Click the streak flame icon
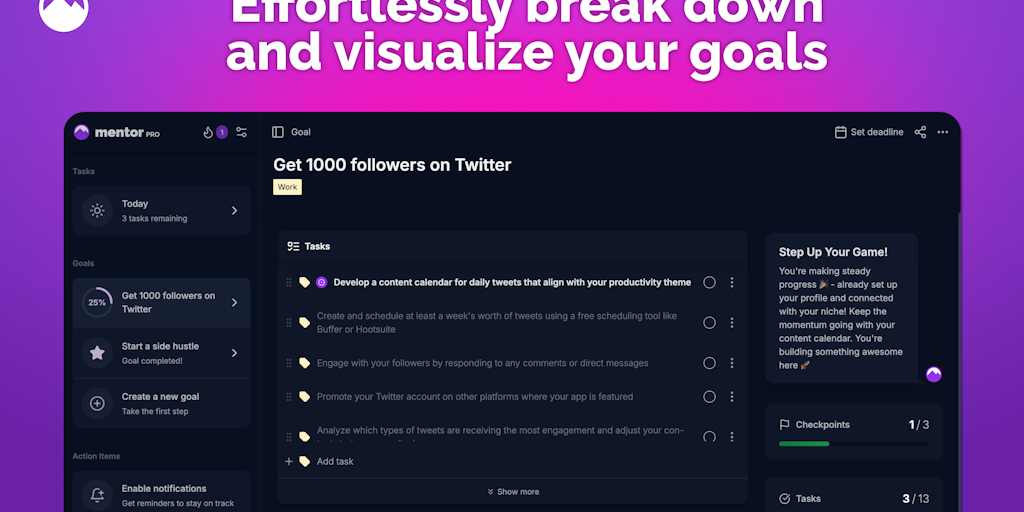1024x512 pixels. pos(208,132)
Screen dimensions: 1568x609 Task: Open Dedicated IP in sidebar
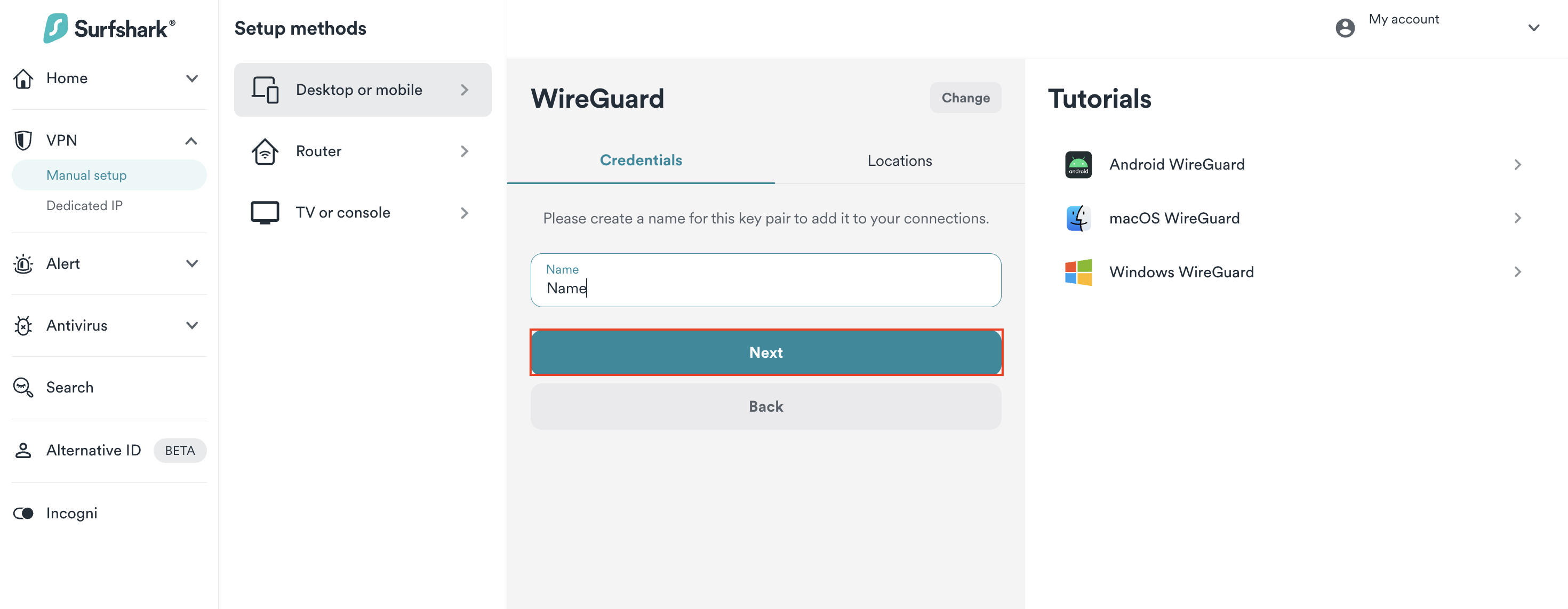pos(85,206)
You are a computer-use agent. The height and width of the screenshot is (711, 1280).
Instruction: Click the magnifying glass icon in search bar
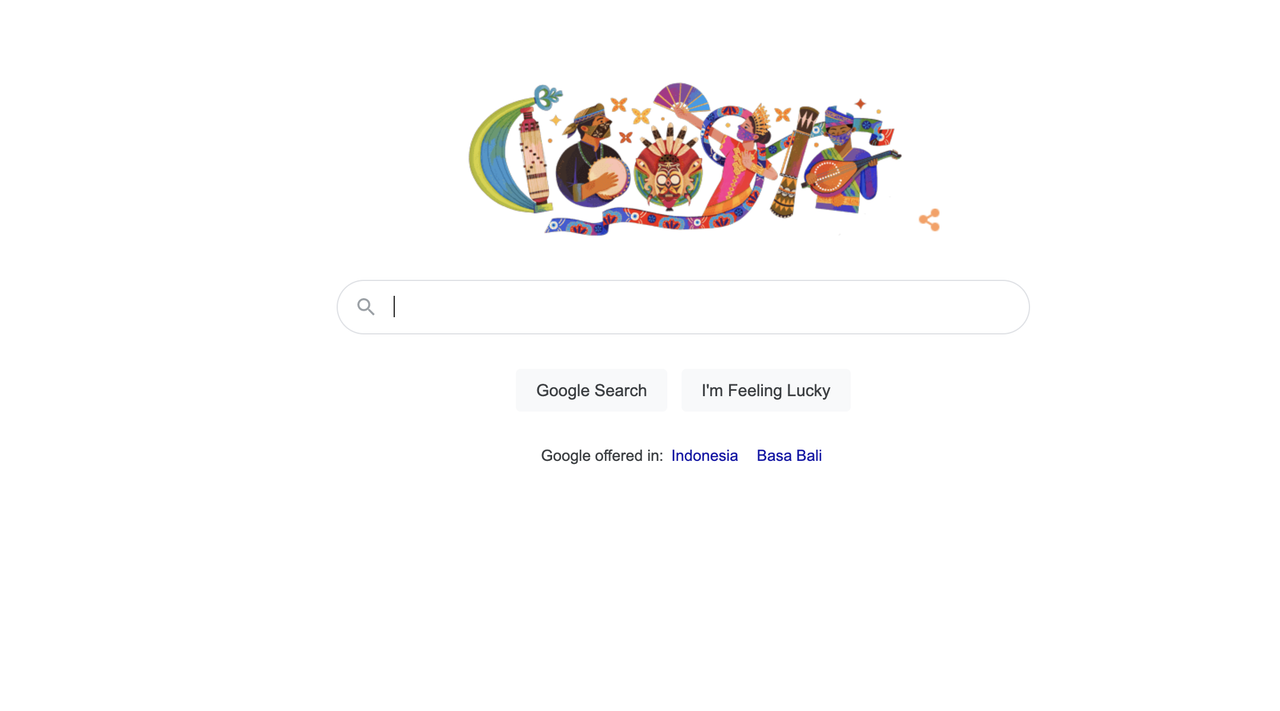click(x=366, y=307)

==

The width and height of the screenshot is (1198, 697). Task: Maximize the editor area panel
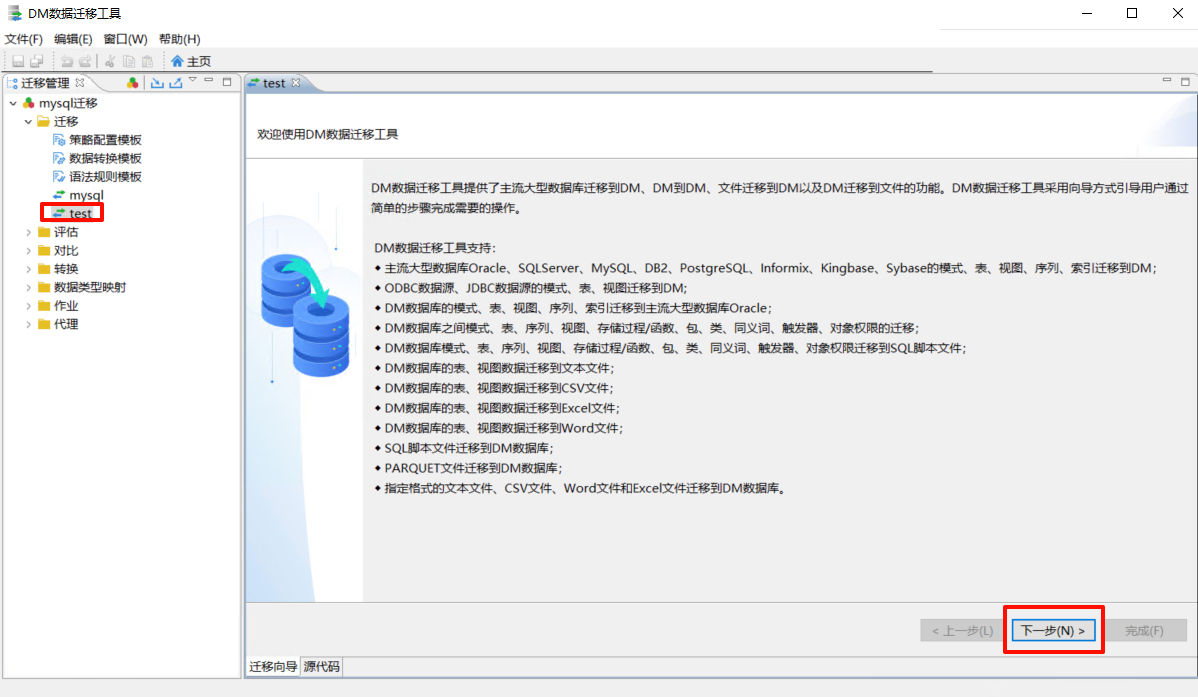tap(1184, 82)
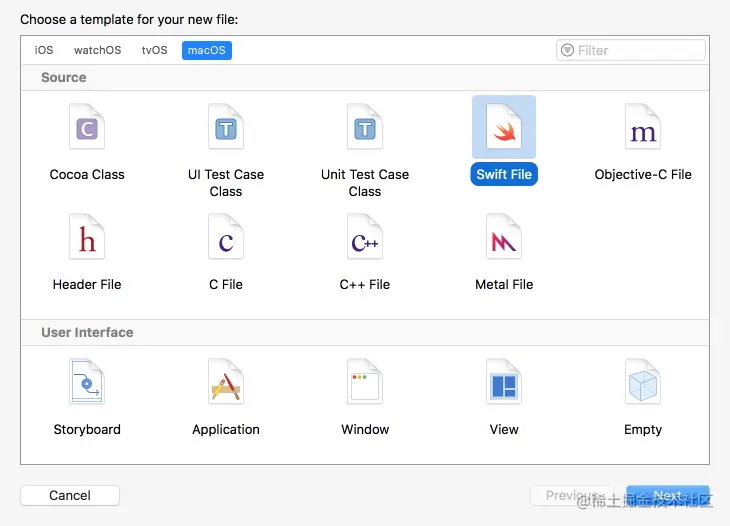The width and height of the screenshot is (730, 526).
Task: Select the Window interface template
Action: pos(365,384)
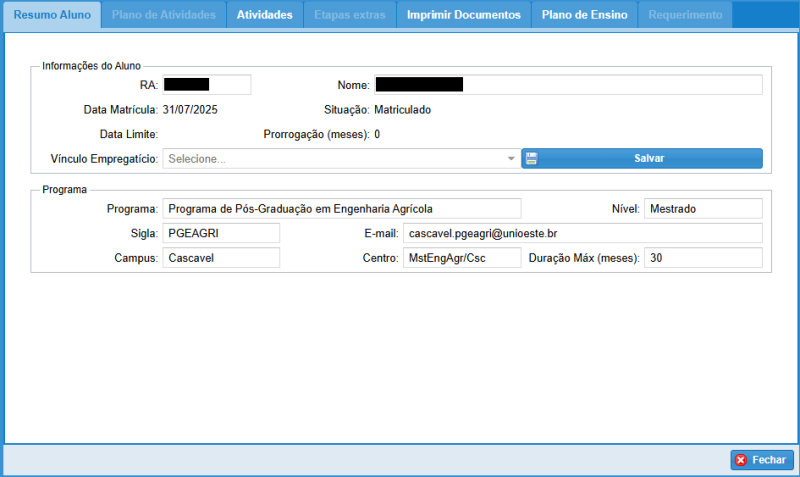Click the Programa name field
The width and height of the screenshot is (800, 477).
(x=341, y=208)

* * *

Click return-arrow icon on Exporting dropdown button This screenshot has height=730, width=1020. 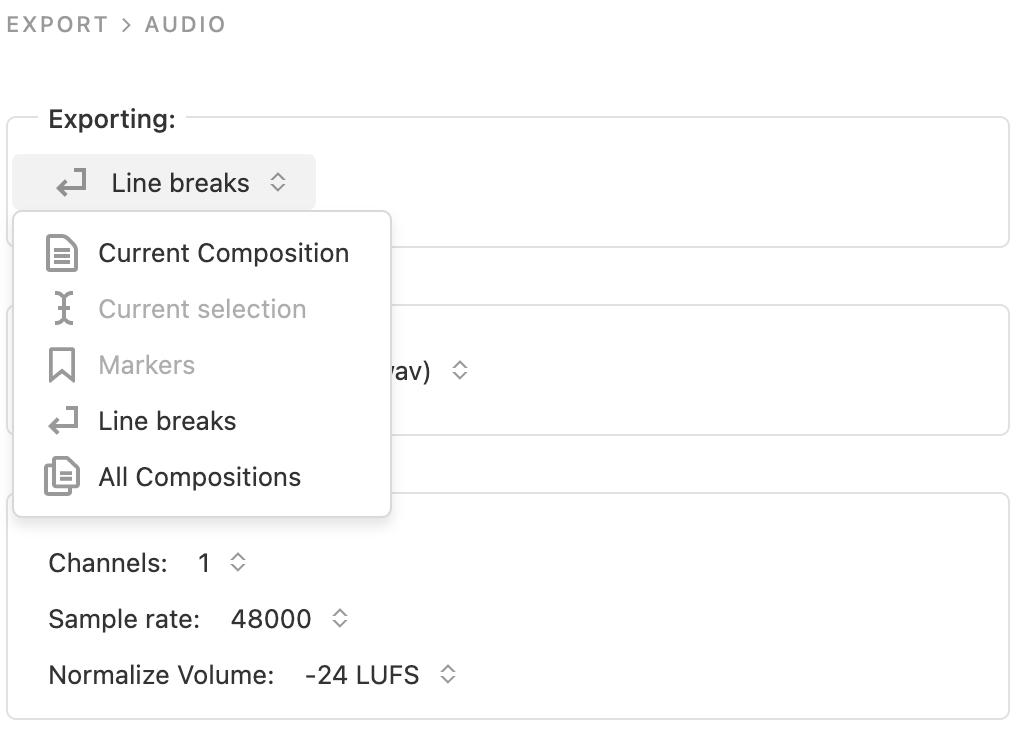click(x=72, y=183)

* **WORK INSTRUCTIONS**
All lines above starting at the one with "Click the streak flame icon" and ending at the one with "You are a computer-use", inclusive, are to be printed again exactly, with the pictures left out.

* **FINISHED TASK**
Click the streak flame icon
1024x512 pixels. pos(208,132)
Screen dimensions: 1568x609 Task: Open Dedicated IP in sidebar
pos(85,206)
You are a computer-use agent. The height and width of the screenshot is (711, 1280).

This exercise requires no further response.